• _Action item_
Count the lines in the records that contain the string "your" with the same capitalization, and report only that number.
::::
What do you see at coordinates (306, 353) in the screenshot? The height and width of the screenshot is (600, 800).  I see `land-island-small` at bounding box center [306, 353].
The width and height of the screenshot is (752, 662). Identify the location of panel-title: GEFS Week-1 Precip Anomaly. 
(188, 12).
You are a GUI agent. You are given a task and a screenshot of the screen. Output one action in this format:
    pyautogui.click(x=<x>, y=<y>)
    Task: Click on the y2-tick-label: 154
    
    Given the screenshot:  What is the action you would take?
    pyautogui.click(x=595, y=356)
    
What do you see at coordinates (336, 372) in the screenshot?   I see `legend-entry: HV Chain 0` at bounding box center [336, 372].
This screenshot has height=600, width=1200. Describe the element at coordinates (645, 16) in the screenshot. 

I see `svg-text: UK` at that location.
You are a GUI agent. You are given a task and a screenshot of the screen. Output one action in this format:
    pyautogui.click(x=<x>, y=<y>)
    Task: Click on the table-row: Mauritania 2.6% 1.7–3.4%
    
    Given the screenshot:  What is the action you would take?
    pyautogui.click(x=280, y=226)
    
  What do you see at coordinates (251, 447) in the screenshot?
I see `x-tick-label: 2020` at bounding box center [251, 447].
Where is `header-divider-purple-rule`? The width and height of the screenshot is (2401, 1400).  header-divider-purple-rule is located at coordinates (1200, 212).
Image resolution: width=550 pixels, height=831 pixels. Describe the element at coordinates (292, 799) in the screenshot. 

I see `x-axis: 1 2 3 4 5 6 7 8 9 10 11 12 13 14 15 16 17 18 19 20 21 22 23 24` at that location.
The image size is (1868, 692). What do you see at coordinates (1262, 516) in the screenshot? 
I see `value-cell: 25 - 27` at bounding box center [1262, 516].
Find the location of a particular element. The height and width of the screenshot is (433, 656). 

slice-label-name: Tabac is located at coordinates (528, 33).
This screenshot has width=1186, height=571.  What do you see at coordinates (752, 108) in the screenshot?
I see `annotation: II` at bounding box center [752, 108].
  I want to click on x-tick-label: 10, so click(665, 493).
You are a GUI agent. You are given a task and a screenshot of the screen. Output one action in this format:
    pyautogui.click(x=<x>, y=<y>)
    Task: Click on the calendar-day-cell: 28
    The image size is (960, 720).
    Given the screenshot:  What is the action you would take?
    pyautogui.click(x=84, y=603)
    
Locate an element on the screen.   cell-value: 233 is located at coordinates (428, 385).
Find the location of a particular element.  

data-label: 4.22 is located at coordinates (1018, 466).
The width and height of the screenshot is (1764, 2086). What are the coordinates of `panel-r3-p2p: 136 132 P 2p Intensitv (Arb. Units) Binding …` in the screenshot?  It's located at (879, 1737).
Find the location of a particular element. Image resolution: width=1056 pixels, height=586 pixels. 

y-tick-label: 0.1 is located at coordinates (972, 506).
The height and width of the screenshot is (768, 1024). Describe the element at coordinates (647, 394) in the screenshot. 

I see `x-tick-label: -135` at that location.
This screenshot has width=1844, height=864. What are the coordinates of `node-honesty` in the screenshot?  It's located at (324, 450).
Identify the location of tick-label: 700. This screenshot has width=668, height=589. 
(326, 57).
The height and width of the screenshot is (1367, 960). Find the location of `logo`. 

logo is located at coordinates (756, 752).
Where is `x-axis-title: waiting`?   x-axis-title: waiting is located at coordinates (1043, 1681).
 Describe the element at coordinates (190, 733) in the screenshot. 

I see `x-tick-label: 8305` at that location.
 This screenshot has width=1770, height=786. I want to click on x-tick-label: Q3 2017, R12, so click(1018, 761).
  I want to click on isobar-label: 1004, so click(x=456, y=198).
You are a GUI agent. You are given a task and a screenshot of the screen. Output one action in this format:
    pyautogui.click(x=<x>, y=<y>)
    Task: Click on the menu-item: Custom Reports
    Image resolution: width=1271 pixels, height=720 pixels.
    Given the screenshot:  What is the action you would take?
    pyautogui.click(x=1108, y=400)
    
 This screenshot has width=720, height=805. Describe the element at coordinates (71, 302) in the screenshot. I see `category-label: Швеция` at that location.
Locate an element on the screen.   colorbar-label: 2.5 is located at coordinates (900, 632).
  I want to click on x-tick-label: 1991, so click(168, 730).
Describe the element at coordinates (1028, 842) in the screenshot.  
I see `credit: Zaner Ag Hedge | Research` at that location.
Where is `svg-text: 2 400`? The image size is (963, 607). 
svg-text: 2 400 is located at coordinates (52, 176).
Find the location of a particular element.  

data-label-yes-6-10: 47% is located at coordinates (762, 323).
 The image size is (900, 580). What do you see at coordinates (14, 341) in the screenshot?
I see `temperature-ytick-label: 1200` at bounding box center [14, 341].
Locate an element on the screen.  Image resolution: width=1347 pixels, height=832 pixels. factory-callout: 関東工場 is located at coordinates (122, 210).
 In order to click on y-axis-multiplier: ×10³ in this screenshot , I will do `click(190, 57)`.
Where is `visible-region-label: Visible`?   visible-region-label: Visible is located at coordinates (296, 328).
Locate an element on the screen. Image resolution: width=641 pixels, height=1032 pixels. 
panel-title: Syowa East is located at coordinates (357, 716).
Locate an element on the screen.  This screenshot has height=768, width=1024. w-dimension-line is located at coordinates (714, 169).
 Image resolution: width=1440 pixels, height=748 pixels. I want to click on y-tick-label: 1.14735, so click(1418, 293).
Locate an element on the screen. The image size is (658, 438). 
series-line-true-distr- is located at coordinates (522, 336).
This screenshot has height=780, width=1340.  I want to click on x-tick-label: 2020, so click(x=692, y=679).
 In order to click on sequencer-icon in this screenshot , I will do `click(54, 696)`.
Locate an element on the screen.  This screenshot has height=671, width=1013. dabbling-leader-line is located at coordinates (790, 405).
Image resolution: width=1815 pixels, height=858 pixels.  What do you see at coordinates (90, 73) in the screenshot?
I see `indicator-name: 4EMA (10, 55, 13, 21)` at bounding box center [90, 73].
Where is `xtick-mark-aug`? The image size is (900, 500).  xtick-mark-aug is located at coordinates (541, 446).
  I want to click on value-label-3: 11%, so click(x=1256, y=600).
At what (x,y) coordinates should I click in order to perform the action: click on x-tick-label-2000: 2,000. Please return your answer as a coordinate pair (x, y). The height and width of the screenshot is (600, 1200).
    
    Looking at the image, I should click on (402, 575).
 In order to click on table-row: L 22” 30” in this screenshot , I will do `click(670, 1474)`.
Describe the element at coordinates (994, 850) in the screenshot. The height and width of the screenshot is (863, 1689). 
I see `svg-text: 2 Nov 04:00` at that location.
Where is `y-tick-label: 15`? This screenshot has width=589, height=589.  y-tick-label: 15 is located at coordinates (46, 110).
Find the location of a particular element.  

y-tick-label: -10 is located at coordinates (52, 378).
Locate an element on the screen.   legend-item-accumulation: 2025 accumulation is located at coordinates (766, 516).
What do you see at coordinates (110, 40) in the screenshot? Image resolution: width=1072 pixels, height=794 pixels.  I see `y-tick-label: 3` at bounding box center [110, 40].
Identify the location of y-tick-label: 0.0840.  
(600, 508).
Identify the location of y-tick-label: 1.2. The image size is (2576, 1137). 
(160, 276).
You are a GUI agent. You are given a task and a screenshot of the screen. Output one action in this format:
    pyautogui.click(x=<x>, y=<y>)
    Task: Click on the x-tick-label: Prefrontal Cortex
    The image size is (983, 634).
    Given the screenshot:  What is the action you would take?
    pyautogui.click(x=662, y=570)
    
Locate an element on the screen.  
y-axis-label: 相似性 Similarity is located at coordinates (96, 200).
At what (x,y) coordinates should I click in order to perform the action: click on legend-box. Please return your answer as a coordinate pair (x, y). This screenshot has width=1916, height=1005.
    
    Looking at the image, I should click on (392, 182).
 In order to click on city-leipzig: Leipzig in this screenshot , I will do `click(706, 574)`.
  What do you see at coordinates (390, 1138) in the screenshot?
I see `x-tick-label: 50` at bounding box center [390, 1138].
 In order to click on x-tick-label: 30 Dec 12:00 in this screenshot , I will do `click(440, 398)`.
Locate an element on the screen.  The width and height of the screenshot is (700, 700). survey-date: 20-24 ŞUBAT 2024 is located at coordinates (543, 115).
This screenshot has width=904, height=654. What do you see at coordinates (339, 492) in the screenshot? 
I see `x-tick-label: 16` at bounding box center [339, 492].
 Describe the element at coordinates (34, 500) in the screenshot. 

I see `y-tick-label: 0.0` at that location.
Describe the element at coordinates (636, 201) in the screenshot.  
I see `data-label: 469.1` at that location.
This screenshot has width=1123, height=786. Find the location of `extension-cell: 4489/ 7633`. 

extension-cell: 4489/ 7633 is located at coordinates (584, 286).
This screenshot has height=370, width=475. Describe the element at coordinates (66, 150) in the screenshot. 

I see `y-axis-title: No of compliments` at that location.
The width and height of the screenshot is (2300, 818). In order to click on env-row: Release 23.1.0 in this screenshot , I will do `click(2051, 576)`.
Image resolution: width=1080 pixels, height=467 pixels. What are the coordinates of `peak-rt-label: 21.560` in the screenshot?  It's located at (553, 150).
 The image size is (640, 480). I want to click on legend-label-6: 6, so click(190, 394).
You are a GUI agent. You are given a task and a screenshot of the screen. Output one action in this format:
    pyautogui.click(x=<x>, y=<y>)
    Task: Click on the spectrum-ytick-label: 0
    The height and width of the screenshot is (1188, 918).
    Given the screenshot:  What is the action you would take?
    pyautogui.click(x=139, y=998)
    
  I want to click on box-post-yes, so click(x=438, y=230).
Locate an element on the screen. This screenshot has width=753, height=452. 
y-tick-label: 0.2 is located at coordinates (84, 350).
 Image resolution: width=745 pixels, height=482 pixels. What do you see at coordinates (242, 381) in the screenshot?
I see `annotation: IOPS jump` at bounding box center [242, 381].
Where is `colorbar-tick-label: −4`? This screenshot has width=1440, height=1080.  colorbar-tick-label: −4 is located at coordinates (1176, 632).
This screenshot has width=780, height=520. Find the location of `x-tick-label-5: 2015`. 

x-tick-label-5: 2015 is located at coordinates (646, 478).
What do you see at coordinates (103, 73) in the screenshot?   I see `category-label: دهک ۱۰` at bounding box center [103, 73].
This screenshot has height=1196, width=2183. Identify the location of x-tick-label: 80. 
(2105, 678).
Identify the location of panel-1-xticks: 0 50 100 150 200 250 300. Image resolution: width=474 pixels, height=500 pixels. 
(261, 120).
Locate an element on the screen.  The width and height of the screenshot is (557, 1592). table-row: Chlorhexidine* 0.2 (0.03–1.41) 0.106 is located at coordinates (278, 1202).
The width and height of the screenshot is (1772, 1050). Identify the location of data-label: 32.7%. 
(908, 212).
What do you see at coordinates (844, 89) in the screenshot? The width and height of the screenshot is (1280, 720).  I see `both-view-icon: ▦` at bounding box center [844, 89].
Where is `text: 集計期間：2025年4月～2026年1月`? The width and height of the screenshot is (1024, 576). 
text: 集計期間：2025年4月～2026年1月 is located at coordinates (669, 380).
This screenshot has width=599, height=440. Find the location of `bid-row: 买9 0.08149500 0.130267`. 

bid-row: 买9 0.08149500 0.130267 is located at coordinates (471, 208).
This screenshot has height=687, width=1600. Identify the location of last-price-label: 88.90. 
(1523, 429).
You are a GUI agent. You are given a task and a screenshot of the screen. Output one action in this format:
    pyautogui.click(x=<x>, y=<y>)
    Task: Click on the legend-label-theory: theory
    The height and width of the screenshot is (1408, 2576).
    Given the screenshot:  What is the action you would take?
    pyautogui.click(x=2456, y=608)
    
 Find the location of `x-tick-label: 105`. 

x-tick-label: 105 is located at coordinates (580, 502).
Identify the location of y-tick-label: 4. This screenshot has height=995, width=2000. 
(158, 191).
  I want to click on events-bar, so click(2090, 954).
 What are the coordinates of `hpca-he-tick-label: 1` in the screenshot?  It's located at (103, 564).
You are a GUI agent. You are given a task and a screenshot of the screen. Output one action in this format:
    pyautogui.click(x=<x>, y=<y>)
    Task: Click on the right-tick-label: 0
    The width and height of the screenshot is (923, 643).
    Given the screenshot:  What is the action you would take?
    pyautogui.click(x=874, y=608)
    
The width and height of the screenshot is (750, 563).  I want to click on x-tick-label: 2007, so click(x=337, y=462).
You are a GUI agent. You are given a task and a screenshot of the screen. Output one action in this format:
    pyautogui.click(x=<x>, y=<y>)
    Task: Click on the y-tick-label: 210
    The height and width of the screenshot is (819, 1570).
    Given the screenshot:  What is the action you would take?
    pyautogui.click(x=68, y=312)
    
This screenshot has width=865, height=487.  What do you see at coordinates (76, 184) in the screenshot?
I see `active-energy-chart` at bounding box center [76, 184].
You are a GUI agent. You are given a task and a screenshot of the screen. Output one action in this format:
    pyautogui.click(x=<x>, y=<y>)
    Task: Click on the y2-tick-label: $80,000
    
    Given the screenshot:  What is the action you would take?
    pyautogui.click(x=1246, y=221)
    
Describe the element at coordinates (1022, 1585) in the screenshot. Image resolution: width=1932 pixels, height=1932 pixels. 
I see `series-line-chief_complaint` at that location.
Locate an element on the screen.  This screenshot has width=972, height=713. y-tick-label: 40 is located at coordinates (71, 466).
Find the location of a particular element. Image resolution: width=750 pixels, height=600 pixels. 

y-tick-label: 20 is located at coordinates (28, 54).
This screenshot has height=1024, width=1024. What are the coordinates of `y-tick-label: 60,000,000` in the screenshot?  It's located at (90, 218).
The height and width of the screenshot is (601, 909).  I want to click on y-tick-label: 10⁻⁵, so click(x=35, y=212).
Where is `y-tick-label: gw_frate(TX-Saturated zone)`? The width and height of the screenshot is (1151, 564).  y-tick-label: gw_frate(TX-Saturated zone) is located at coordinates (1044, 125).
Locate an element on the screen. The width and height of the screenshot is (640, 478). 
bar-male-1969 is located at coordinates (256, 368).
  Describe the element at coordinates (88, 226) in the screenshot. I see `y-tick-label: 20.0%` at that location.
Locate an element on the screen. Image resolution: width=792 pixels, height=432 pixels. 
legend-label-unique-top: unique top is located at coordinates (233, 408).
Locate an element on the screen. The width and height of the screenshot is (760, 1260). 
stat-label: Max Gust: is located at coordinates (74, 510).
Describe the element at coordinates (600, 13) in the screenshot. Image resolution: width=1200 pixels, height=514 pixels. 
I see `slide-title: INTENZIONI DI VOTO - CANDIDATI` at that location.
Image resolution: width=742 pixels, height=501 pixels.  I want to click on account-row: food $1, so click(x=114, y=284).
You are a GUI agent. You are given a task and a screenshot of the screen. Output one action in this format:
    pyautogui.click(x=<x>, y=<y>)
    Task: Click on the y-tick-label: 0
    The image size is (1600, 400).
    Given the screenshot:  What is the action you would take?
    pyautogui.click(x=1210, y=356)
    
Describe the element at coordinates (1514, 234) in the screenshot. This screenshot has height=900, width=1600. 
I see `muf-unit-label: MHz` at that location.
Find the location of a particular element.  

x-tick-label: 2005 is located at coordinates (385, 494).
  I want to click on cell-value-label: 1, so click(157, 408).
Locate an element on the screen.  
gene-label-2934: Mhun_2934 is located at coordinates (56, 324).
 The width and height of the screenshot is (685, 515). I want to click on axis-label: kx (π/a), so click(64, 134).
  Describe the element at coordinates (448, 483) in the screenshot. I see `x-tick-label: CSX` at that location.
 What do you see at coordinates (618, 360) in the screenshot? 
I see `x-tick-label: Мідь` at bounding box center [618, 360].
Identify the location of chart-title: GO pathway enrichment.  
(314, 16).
::::
• _Result for this task_
2